***** Information shown *****
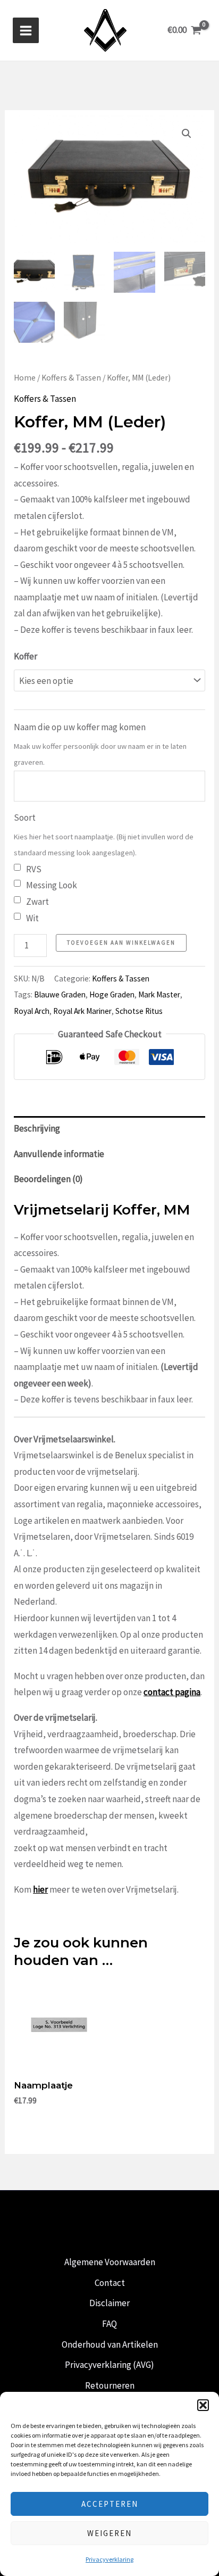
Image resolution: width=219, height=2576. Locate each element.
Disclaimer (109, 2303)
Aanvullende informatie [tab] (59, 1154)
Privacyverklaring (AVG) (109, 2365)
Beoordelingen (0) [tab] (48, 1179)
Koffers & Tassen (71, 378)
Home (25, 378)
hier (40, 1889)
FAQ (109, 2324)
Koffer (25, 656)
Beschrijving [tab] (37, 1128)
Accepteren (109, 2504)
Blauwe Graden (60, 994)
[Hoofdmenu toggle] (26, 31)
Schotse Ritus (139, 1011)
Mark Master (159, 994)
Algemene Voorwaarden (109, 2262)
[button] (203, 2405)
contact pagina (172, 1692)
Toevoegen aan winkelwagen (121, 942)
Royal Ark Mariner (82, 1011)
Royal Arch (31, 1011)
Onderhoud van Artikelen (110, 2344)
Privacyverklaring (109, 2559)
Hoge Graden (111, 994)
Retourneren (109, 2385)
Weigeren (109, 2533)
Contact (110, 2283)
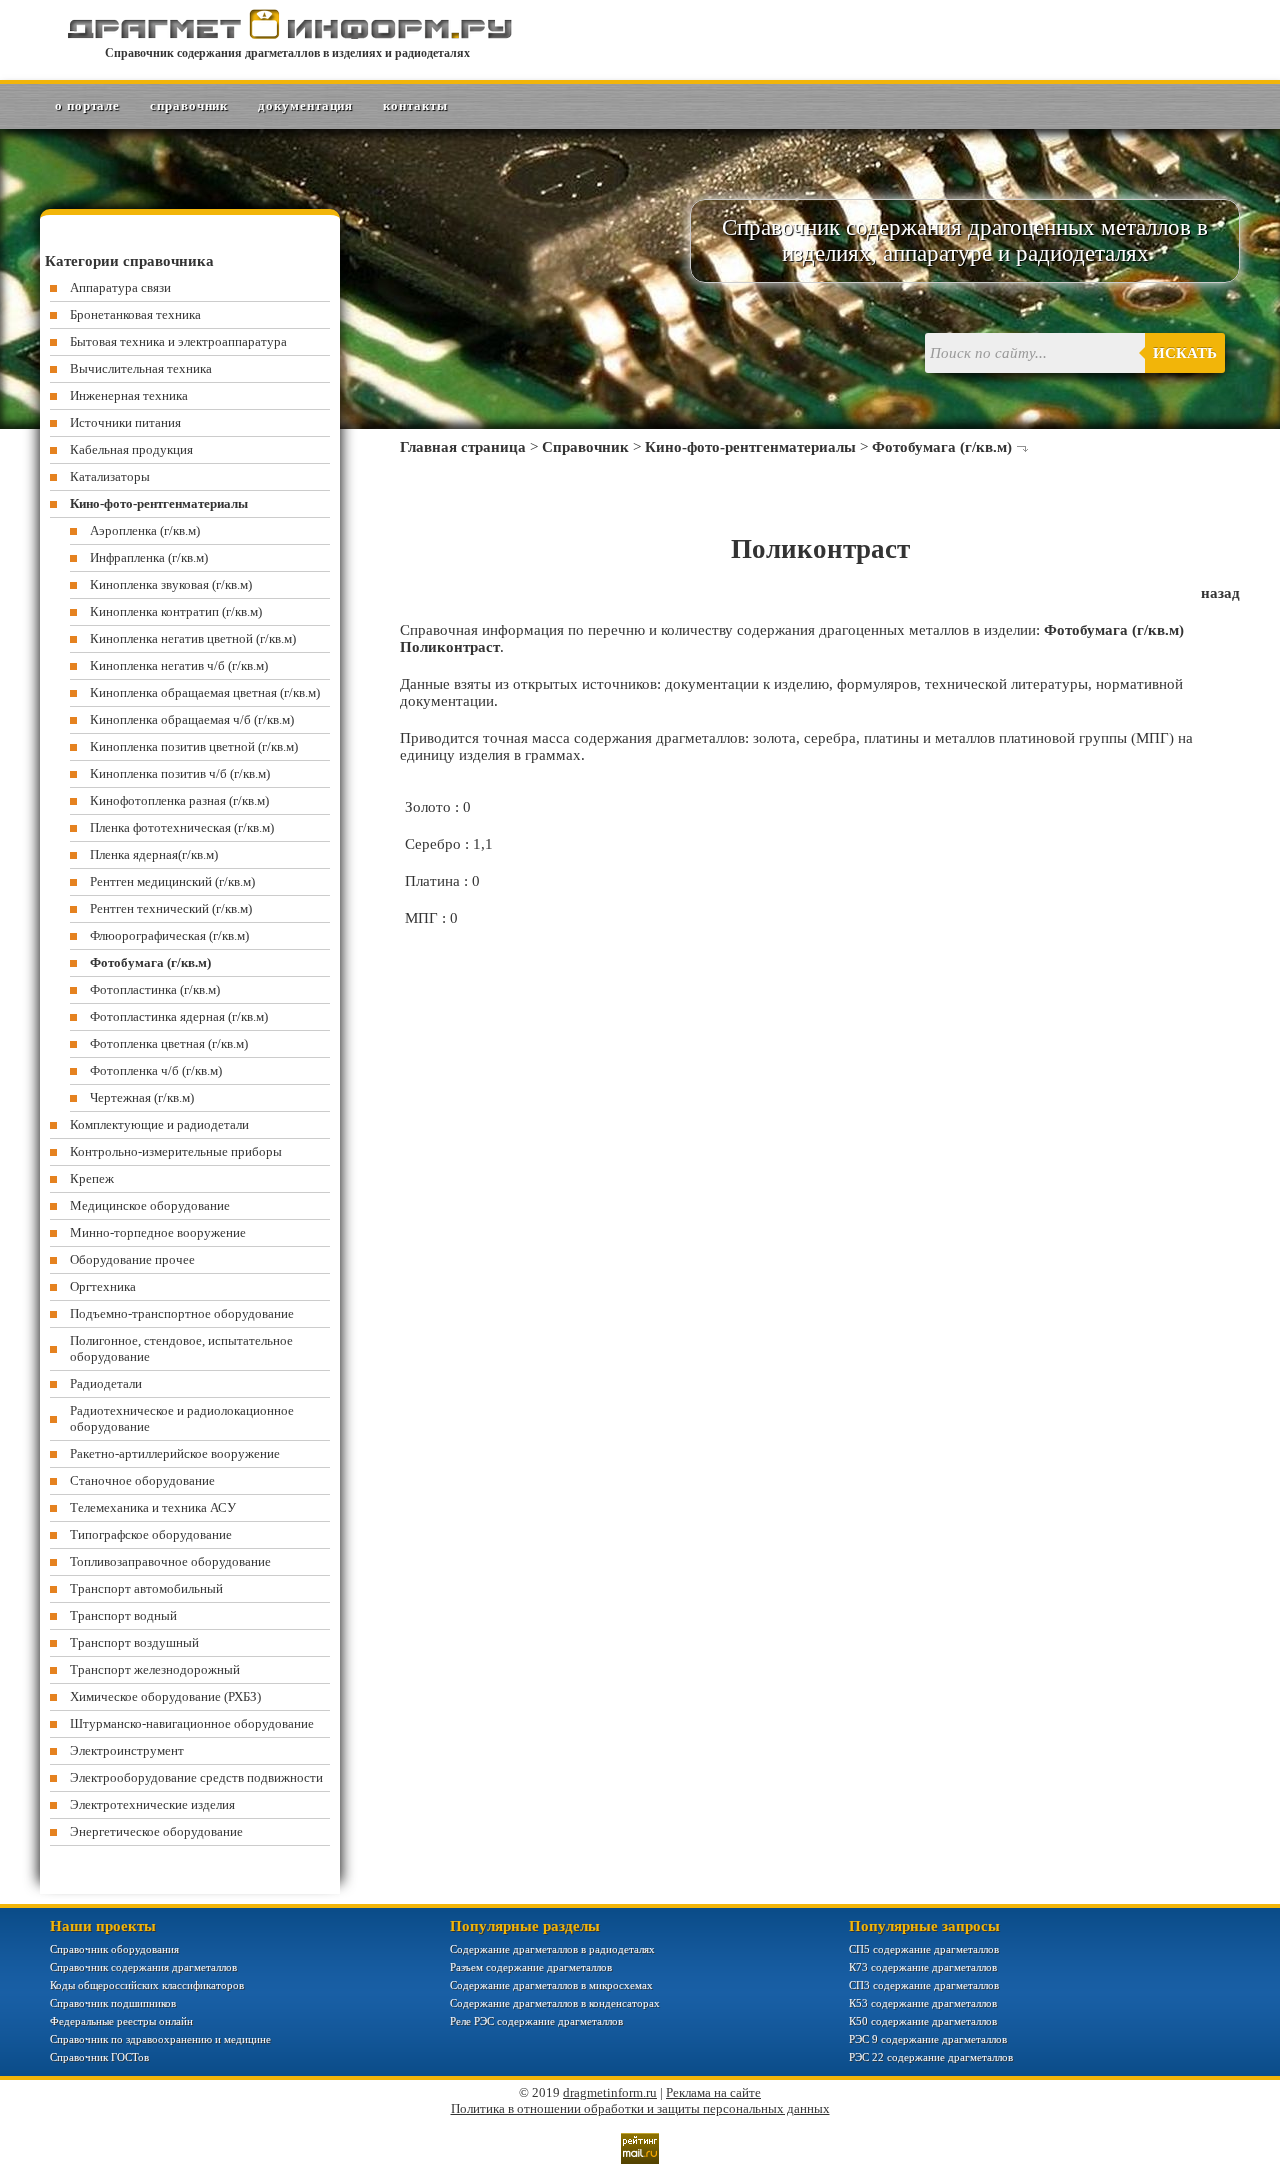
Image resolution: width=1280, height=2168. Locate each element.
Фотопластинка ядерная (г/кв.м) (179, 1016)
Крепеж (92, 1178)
*****
Work instruction:
Return all lines of the material above in which the word "Image" occurs.

The answer:
Image resolution: width=219, height=2576. Locate each element.
Image resolution: width=1280, height=2168. Locate each element.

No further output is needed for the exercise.